DATASET EXTRACT ->
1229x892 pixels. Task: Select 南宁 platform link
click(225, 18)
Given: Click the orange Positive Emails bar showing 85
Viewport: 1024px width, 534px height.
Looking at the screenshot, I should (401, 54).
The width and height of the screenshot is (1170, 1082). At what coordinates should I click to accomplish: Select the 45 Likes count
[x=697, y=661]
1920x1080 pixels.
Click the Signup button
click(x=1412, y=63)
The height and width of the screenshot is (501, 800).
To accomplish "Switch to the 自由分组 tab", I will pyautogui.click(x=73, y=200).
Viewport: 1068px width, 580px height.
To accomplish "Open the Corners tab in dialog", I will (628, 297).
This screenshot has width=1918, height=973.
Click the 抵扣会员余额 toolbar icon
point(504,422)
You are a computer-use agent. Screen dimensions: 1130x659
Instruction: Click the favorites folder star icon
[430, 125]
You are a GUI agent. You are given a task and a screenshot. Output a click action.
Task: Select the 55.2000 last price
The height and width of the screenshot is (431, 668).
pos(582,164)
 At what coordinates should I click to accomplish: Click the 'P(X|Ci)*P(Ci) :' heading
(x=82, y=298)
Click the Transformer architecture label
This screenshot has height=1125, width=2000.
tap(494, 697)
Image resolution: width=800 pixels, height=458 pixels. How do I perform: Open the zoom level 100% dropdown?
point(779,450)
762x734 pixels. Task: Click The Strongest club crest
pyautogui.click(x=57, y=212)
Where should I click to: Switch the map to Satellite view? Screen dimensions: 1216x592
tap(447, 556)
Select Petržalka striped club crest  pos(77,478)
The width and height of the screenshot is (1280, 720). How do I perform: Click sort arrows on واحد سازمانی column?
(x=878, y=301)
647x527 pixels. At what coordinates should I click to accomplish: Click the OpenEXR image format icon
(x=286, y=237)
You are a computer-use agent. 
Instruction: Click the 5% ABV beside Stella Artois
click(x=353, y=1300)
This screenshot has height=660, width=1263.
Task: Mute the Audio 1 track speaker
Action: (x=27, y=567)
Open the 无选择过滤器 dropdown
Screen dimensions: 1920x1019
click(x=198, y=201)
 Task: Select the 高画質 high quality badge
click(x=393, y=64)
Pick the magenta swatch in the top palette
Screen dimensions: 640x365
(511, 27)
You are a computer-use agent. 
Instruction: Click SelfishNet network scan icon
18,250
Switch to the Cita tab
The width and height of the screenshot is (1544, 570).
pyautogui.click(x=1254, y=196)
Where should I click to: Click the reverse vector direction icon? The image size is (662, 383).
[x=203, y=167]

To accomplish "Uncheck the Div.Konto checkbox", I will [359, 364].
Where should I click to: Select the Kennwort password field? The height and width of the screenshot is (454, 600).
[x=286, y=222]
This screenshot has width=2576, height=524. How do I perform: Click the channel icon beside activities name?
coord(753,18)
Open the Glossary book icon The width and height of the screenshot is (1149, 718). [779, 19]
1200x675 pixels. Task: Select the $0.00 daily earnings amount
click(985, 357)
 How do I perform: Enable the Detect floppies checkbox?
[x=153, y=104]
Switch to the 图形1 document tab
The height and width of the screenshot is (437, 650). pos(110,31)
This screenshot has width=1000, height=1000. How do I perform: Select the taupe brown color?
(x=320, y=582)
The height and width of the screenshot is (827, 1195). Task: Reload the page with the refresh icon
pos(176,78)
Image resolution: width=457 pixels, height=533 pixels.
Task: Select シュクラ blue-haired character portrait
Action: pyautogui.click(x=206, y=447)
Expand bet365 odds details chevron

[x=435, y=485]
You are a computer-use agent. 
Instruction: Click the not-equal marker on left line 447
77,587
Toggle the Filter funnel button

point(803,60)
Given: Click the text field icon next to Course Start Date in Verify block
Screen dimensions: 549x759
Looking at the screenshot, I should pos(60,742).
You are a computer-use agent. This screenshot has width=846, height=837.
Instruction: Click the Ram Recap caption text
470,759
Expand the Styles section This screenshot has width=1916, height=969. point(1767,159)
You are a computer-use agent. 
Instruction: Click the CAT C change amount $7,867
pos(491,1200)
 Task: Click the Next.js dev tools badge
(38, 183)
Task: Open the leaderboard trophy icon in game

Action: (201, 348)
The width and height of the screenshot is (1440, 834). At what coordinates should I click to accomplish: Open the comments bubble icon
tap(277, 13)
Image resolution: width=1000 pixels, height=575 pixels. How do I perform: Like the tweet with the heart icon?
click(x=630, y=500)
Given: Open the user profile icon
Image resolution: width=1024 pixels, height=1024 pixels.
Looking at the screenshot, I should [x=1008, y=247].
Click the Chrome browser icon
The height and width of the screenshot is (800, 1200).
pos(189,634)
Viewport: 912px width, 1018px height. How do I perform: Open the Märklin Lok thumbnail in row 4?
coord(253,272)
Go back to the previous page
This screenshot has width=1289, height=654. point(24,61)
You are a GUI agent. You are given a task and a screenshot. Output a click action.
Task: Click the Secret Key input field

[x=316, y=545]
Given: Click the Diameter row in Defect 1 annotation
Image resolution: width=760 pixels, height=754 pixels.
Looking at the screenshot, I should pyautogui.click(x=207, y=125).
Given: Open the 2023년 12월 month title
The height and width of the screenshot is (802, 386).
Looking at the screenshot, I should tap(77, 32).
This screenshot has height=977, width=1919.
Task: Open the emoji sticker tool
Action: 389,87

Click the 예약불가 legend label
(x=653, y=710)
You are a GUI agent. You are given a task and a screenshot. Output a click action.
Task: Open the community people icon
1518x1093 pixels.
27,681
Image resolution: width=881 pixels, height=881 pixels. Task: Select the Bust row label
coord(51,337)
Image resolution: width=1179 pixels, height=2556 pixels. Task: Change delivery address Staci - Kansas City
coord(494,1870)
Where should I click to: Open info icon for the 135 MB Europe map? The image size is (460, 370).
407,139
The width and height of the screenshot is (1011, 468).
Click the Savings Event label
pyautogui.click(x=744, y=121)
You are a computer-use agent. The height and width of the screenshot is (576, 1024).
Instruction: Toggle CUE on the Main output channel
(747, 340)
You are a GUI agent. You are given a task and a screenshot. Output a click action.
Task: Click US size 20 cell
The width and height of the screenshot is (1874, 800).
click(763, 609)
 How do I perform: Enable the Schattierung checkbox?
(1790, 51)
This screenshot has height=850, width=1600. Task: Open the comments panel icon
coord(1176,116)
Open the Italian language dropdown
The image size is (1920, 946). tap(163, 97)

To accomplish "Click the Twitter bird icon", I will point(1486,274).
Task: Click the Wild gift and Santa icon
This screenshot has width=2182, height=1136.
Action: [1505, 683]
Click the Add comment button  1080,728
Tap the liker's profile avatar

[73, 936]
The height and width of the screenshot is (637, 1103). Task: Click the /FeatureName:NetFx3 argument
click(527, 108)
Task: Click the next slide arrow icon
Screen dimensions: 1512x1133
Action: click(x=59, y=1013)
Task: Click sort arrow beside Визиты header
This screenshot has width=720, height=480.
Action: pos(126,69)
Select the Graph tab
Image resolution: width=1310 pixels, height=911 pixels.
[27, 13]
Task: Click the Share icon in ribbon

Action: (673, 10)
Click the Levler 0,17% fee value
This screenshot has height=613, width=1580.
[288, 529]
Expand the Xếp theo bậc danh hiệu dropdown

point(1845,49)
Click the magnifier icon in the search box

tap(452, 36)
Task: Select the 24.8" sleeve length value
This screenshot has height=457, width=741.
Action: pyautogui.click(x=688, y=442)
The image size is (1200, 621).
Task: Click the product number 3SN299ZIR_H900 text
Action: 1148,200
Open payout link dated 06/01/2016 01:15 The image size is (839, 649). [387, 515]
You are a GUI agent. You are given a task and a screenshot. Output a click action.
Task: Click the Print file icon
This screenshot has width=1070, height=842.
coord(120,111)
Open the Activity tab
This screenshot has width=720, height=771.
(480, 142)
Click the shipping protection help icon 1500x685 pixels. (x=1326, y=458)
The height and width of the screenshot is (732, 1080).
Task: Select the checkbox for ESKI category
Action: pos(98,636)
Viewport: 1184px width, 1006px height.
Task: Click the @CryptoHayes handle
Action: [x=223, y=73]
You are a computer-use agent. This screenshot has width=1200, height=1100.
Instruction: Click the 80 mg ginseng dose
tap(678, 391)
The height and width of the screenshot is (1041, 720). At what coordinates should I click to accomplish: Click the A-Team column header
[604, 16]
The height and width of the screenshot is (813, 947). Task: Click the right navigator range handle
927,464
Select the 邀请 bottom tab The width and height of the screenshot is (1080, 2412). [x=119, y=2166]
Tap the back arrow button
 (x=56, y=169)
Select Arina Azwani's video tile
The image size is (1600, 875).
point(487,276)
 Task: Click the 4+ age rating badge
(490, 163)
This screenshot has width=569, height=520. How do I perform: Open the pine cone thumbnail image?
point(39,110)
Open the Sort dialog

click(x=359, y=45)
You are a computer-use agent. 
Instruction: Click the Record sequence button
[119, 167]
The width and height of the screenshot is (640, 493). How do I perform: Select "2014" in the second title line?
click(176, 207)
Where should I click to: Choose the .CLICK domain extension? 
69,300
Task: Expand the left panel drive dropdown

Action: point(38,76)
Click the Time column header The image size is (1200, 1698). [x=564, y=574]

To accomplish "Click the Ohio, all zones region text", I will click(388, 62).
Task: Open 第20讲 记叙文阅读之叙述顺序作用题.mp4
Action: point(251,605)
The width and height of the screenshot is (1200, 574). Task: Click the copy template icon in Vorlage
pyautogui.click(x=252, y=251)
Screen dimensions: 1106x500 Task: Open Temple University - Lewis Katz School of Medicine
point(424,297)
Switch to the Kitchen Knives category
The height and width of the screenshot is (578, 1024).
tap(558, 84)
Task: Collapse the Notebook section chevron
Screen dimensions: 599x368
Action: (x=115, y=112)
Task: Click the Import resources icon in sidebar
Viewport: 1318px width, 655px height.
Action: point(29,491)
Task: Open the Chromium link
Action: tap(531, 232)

WHAT THE TASK ASKS ->
Repeat exactly the lines above from the one with "Open payout link" up to and including the one with "Task: Click the Print file icon". No other line belongs in the reply.

ANSWER FOR THE TASK ->
Open payout link dated 06/01/2016 01:15 The image size is (839, 649). [387, 515]
You are a GUI agent. You are given a task and a screenshot. Output a click action.
Task: Click the Print file icon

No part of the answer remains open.